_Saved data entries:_

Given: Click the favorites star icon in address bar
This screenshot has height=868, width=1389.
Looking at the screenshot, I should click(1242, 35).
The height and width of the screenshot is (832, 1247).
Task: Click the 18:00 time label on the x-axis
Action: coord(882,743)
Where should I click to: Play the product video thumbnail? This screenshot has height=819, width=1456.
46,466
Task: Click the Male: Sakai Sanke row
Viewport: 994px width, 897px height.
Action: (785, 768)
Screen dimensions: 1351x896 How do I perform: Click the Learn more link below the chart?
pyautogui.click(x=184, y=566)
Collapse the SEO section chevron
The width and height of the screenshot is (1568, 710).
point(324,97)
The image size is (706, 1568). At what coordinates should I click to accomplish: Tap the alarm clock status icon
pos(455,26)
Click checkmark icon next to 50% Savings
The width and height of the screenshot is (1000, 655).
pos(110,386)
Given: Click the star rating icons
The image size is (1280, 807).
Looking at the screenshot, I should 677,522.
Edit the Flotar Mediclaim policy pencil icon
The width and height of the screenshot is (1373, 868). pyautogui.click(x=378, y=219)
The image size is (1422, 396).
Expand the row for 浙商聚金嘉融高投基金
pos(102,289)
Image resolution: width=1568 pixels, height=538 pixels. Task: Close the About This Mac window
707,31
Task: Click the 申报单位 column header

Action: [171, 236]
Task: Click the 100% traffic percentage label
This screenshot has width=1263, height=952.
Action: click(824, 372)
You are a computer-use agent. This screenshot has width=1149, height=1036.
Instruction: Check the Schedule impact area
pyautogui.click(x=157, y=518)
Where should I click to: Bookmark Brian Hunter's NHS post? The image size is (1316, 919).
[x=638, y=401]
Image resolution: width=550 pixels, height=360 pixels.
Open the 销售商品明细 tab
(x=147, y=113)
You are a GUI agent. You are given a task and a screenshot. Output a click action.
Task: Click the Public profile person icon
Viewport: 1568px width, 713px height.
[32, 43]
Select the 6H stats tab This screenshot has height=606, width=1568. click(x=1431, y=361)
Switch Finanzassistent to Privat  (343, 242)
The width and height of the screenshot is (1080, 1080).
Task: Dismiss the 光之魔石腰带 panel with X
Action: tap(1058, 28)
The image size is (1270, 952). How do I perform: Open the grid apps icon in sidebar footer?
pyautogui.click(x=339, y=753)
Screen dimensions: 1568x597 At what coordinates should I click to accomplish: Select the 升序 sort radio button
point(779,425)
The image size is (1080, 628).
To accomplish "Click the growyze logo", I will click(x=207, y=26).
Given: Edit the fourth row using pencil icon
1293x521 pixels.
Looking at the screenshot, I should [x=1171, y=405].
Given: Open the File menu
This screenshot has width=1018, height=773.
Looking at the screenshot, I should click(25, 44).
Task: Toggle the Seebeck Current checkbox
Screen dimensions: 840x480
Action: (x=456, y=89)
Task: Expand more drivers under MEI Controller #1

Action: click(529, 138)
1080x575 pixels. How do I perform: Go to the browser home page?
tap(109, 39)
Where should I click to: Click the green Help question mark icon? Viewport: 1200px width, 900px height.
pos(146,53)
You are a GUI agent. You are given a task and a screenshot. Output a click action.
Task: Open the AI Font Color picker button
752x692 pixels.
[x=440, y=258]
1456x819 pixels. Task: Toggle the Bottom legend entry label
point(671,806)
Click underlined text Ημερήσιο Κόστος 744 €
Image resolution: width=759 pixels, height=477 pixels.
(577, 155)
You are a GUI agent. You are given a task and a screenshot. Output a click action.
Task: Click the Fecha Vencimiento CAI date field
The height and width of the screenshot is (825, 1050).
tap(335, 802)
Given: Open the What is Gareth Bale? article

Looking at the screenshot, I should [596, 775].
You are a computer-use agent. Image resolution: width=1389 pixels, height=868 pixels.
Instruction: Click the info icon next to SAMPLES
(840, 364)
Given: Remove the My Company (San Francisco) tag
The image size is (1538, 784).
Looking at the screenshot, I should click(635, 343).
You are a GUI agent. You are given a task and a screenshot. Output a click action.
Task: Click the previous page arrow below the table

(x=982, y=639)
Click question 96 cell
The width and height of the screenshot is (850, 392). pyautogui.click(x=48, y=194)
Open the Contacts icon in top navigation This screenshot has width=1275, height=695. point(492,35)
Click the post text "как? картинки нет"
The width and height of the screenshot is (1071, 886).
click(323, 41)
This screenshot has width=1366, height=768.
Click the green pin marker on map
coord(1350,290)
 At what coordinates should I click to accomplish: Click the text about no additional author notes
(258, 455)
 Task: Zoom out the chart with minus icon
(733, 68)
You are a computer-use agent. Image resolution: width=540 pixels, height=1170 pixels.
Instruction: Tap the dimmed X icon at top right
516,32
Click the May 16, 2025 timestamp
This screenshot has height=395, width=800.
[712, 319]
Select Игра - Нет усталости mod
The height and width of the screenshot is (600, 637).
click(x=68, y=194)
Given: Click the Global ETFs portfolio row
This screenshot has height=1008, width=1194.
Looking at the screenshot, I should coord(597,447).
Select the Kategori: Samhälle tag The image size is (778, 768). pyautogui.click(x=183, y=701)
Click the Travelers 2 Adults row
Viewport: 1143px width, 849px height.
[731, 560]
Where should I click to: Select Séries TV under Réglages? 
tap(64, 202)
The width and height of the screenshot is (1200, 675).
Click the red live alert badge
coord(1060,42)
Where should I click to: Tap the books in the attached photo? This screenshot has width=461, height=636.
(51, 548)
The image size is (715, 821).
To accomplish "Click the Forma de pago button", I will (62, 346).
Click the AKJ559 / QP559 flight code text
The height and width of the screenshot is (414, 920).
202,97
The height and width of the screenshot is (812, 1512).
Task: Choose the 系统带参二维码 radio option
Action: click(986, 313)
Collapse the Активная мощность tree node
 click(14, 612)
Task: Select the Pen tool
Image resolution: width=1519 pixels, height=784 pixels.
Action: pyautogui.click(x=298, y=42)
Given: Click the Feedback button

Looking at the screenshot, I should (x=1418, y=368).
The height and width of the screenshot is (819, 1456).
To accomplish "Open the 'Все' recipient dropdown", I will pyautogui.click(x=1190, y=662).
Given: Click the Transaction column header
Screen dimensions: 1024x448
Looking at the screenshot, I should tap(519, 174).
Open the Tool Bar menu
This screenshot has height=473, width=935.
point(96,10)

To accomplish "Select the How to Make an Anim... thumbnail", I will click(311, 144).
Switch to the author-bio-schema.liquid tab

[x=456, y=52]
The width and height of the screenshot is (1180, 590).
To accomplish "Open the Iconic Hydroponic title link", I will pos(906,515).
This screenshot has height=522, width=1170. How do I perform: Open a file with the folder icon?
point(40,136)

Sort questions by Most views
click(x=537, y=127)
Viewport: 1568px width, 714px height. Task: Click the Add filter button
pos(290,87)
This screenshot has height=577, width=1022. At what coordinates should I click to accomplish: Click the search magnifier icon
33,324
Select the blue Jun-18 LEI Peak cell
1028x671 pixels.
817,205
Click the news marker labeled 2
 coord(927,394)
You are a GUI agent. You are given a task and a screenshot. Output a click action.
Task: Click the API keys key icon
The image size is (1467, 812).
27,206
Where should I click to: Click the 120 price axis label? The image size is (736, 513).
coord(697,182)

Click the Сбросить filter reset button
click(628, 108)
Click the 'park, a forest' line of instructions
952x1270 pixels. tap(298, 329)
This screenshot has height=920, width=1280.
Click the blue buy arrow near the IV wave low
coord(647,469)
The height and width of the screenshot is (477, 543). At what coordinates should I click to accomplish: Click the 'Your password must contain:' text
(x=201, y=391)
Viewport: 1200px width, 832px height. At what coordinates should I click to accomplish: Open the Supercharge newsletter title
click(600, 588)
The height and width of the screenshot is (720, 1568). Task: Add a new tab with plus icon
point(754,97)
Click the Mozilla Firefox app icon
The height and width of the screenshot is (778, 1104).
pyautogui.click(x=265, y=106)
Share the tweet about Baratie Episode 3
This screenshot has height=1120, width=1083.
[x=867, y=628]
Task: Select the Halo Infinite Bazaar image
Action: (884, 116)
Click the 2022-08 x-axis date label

_GIVEN PROBLEM:_ In the material, begin at the line that has "Task: Click the Male: Sakai Sanke row" and stop after the line that has "pyautogui.click(x=157, y=518)". Give those lines again with "pencil icon" replaced by "edit icon" and everything else unchanged.

_PROBLEM SOLUTION:_
Task: Click the Male: Sakai Sanke row
Viewport: 994px width, 897px height.
Action: (785, 768)
Screen dimensions: 1351x896 How do I perform: Click the Learn more link below the chart?
pyautogui.click(x=184, y=566)
Collapse the SEO section chevron
The width and height of the screenshot is (1568, 710).
point(324,97)
The image size is (706, 1568). At what coordinates should I click to accomplish: Tap the alarm clock status icon
pos(455,26)
Click checkmark icon next to 50% Savings
The width and height of the screenshot is (1000, 655).
pos(110,386)
Given: Click the star rating icons
The image size is (1280, 807).
Looking at the screenshot, I should 677,522.
Edit the Flotar Mediclaim policy edit icon
The width and height of the screenshot is (1373, 868). pyautogui.click(x=378, y=219)
The image size is (1422, 396).
Expand the row for 浙商聚金嘉融高投基金
pos(102,289)
Image resolution: width=1568 pixels, height=538 pixels. Task: Close the About This Mac window
707,31
Task: Click the 申报单位 column header

Action: [171, 236]
Task: Click the 100% traffic percentage label
This screenshot has width=1263, height=952.
Action: click(824, 372)
You are a computer-use agent. This screenshot has width=1149, height=1036.
Instruction: Check the Schedule impact area
pyautogui.click(x=157, y=518)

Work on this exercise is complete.